Adults Surviving Child Abuse (ASCA) today announces a global first with the launch of new guidelines in Australia for the Treatment of Complex Trauma and Trauma Informed Care and Service Delivery.
Funded by Federal Government Department of Health and Ageing, the guidelines were created by ASCA, the key national organisation focussed on the needs of adult survivors of all forms of childhood trauma.
Professor Warwick Middleton, Psychiatrist and member of ASCA's Advisory Panel stated: "Society has demonstrated an extreme reluctance to probe into how trauma and abuse fill our mental health units, our drug and alcohol detox services, our prisons and our medical wards. Most of our mental health patients are traumatised, many grievously so."
The purpose of the guidelines is to inform health professionals, workers and organisations about new ways of responding to trauma, in clinical practice and in health and human service settings.
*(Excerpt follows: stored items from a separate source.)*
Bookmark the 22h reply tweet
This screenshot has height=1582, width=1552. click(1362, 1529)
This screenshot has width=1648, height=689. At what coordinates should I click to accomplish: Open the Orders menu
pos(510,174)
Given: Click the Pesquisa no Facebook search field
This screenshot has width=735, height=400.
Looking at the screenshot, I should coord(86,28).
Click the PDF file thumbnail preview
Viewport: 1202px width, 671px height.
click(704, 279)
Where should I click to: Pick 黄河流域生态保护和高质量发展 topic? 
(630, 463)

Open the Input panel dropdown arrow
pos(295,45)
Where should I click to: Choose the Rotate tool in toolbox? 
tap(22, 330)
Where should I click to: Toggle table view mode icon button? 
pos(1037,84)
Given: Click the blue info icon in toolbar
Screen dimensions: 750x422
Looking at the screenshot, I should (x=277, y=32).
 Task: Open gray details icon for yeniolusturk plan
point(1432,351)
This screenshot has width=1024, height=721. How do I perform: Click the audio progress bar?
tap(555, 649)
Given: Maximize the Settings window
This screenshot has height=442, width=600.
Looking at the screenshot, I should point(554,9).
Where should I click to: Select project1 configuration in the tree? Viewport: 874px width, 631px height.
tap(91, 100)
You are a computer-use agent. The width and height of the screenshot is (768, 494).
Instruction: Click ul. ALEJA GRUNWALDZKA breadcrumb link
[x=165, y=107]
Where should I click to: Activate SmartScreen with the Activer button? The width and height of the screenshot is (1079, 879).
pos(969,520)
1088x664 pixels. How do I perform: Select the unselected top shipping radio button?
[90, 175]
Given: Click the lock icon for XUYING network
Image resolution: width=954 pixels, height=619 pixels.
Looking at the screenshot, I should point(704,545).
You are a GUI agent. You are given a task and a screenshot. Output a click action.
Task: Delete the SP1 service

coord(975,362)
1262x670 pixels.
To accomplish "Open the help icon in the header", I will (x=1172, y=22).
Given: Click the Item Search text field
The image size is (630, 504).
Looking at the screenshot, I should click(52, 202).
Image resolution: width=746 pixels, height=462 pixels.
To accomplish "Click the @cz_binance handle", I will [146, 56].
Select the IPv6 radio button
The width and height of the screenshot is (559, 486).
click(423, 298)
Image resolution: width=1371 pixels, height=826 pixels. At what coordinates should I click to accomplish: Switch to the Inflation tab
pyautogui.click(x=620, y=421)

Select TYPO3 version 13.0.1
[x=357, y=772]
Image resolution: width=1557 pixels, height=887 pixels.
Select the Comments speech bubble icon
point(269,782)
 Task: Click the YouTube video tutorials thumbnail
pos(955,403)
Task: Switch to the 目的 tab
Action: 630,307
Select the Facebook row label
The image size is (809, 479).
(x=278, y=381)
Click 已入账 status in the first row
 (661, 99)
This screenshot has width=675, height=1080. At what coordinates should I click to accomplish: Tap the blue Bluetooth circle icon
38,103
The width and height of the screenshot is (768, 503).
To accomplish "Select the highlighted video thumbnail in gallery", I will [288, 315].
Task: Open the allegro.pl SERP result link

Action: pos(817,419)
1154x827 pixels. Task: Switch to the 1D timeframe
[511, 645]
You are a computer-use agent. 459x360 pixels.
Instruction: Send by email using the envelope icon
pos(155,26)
The guidelines aim to influence, advise and educate on treatment of complex trauma and the implementation of trauma informed care and service.
Clinical guidelines for the treatment of complex trauma have not previously existed, and the new guidelines are the world's first to collate the last 20 years of national and international research.
President of ASCA, Dr Cathy Kezelman, said: "These guidelines address a long outstanding gap in the knowledge and understanding of informed responsiveness to complex trauma and a trauma informed approach to care.
"These Practice Guidelines have received widespread national and international endorsement even prior to release. They will enable new possibilities for recovery for the estimated four to five million Australian adult survivors of childhood trauma (Estimated from a range of key sources placing the figure at 4-5 million Australian adult survivors of childhood trauma)."
The Government along with ASCA, and the co-authors of the Guidelines, Dr Cathy Kezelman and Dr Pam Stavropoulos, have been commended for their vision both nationally and internationally. ASCA and Australia are being recognised overseas for its pioneering work by leaders in the complex trauma field. Dr Kezelman and Dr Stavropoulos will present the new practice guidelines at an international workshop at the Annual ISSTD (International Society for Study of Trauma and Dissociation) Conference on 22 October in Longbeach, California.
ASCA is a foundation member of the national Advisory Working Group around Trauma Informed Care and Practice, under the leadership of Mental Health Coordinating Council (MHCC).